Output exactly the lines from the one with "Select the OAuth" through the last line of the data below, both included, and nothing more.
(RECORDS FOR THE EXERCISE begins)
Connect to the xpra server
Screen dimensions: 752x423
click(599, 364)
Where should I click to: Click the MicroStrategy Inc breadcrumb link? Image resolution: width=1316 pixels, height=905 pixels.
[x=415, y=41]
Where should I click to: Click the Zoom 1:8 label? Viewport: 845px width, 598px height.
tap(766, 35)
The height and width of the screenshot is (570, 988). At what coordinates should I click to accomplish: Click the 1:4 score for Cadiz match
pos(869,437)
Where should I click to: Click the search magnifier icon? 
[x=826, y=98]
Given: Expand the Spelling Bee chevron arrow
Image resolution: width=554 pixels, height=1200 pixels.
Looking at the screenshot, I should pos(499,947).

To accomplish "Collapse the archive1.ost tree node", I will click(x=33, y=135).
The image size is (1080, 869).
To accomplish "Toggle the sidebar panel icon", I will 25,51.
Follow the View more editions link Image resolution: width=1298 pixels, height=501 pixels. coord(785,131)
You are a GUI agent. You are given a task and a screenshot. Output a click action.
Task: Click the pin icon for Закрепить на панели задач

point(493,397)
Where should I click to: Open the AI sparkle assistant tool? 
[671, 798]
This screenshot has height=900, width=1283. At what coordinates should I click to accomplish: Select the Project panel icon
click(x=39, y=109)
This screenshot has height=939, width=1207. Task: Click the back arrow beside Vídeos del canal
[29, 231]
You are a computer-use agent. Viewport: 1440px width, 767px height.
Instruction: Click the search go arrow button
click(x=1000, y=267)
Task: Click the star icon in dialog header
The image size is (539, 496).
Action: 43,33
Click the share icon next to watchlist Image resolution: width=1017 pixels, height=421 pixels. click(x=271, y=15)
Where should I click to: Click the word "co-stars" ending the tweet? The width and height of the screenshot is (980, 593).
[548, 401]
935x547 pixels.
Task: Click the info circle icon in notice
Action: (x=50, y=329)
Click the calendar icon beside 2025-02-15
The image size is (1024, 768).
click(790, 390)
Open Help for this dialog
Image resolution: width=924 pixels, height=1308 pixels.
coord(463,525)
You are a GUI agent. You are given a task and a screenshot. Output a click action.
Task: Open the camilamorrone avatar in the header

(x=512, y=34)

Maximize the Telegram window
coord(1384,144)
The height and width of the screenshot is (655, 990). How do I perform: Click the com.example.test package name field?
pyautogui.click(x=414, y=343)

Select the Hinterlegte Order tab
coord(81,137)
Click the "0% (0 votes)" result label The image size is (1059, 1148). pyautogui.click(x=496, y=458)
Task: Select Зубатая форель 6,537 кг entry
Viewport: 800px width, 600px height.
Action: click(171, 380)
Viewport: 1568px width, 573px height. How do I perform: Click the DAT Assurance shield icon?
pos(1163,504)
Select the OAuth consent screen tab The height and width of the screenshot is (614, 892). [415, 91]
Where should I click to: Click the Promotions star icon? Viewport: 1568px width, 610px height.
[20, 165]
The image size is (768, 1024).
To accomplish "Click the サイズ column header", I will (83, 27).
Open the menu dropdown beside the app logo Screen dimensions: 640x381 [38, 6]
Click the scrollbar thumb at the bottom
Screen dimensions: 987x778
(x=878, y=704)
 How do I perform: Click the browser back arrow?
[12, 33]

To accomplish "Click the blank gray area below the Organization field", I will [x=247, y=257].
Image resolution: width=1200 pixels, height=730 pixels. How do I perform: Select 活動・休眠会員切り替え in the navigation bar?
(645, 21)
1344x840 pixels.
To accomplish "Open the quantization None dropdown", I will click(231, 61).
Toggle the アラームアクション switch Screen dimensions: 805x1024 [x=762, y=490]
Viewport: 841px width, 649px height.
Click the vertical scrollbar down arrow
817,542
(RECORDS FOR THE EXERCISE ends)
▸ **ANSWER TO THIS PROBLEM**
Select the OAuth consent screen tab The height and width of the screenshot is (614, 892). [415, 91]
Where should I click to: Click the Promotions star icon? Viewport: 1568px width, 610px height.
[20, 165]
The image size is (768, 1024).
To accomplish "Click the サイズ column header", I will (83, 27).
Open the menu dropdown beside the app logo Screen dimensions: 640x381 [38, 6]
Click the scrollbar thumb at the bottom
Screen dimensions: 987x778
(x=878, y=704)
 How do I perform: Click the browser back arrow?
[12, 33]

To accomplish "Click the blank gray area below the Organization field", I will [x=247, y=257].
Image resolution: width=1200 pixels, height=730 pixels. How do I perform: Select 活動・休眠会員切り替え in the navigation bar?
(645, 21)
1344x840 pixels.
To accomplish "Open the quantization None dropdown", I will click(231, 61).
Toggle the アラームアクション switch Screen dimensions: 805x1024 [x=762, y=490]
Viewport: 841px width, 649px height.
Click the vertical scrollbar down arrow
817,542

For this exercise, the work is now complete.